聖書 歴代誌下9章1~12節
ルカによる福音書6章20~23節
説教 平和の共同体の心得「幸い」
南米ウルグアイのホセ・ムヒカ大統領は「幸せ」について次のように語っています。
「私は、真新しいことは何一つ言ってはいません。昔からある思想を述べているだけです。富が幸福をもたらすと思わないでください。比較的豊かになると、失うことへの恐怖が生まれます。富を失うことへの恐れが・・・。そうするとお金があっても、幸せを感じられません。失うことを恐れるからです。これがまさに中流階級の苦悩なのです。目標に向かって前進し戦う者は、恐れるものがないのでとても幸福です。なぜなら希望があるから。幸せであるということは、生きていることに心から満足していることです。毎日太陽が昇るのを見て感謝する。幸せとは、人生を愛し憎まないこと。でもそのためには大義が必要で、情熱を傾ける何かが必要なのです。」(2016年4月8日フジテレビ放送「世界でいちばん貧しい大統領ムヒカ来日緊急 特番~日本人は本当に幸せですか?~」より)
本日のタイトルは「幸せ」です。旧約聖書の歴代誌下にはイスラエル史上最高の栄華を極めたのソロモンのもとにシェバの女王の来訪が記されています。どこの国の女王かははっきりしませんが、「ソロモンとシバの女王」という映画になったり、レーモンドフェイブル楽団の演奏で「シバの女王」は聞いたことはあると思います。そのシェバの女王がソロモンの名声を聞きつけ、難問をもってソロモンを試そうと、大勢の随員と香料、多くの宝石をらくだに積んでエルサレムにやってきました。シェバの女王はあらかじめ考えていた質問をソロモンに浴びせましたが、ソロモンはそのすべての質問に解答しました。シェバの女王はソロモンに言いました。「知恵のある王の民、家臣はなんと幸いな事か。神があなたに公正と正義を行わせるからです(歴代誌下9章5~8節)」と。知恵や公正や正義と共にある国民が幸いだと語るのです。

作業一覧:
1) 本文抜粋によれば、ムヒカ大統領の発言を伝えた番組は、いつ、どの局で放送されましたか。
2) 本文抜粋のうち、「聖書 歴代誌下9章1~12節」という語句を含む箇所から書き始め、「る国民が幸いだと語るのです。」まで書いたところで止めて、一字一句違えずに書き写してください。

抽出一覧:
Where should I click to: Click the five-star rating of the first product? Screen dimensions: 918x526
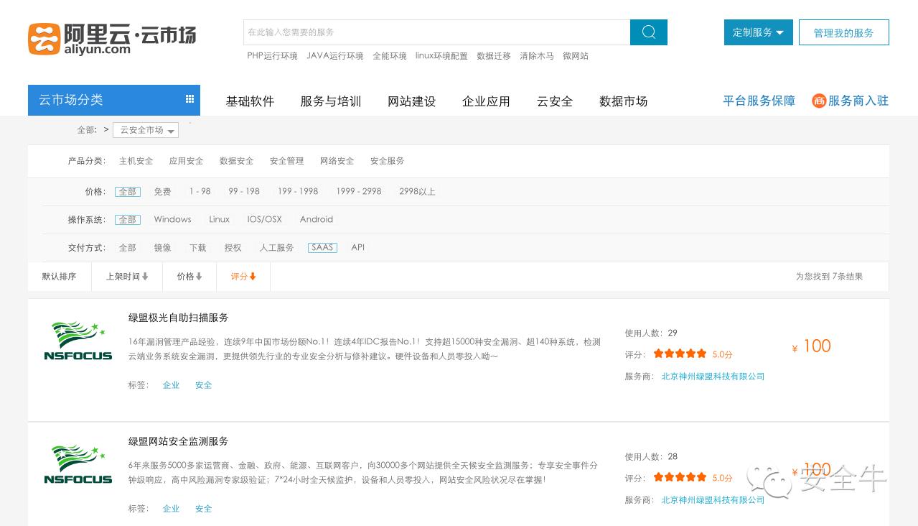(679, 354)
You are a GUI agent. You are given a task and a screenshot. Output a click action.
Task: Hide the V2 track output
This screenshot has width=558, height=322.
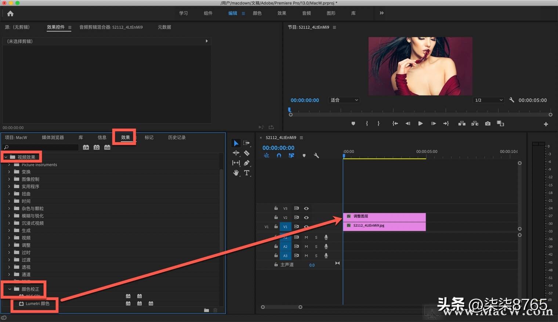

作業別の結果:
1) 2016年4月8日にフジテレビで放送されました。

2)
聖書 歴代誌下9章1~12節
ルカによる福音書6章20~23節
説教 平和の共同体の心得「幸い」
南米ウルグアイのホセ・ムヒカ大統領は「幸せ」について次のように語っています。
「私は、真新しいことは何一つ言ってはいません。昔からある思想を述べているだけです。富が幸福をもたらすと思わないでください。比較的豊かになると、失うことへの恐怖が生まれます。富を失うことへの恐れが・・・。そうするとお金があっても、幸せを感じられません。失うことを恐れるからです。これがまさに中流階級の苦悩なのです。目標に向かって前進し戦う者は、恐れるものがないのでとても幸福です。なぜなら希望があるから。幸せであるということは、生きていることに心から満足していることです。毎日太陽が昇るのを見て感謝する。幸せとは、人生を愛し憎まないこと。でもそのためには大義が必要で、情熱を傾ける何かが必要なのです。」(2016年4月8日フジテレビ放送「世界でいちばん貧しい大統領ムヒカ来日緊急 特番~日本人は本当に幸せですか?~」より)
本日のタイトルは「幸せ」です。旧約聖書の歴代誌下にはイスラエル史上最高の栄華を極めたのソロモンのもとにシェバの女王の来訪が記されています。どこの国の女王かははっきりしませんが、「ソロモンとシバの女王」という映画になったり、レーモンドフェイブル楽団の演奏で「シバの女王」は聞いたことはあると思います。そのシェバの女王がソロモンの名声を聞きつけ、難問をもってソロモンを試そうと、大勢の随員と香料、多くの宝石をらくだに積んでエルサレムにやってきました。シェバの女王はあらかじめ考えていた質問をソロモンに浴びせましたが、ソロモンはそのすべての質問に解答しました。シェバの女王はソロモンに言いました。「知恵のある王の民、家臣はなんと幸いな事か。神があなたに公正と正義を行わせるからです(歴代誌下9章5~8節)」と。知恵や公正や正義と共にある国民が幸いだと語るのです。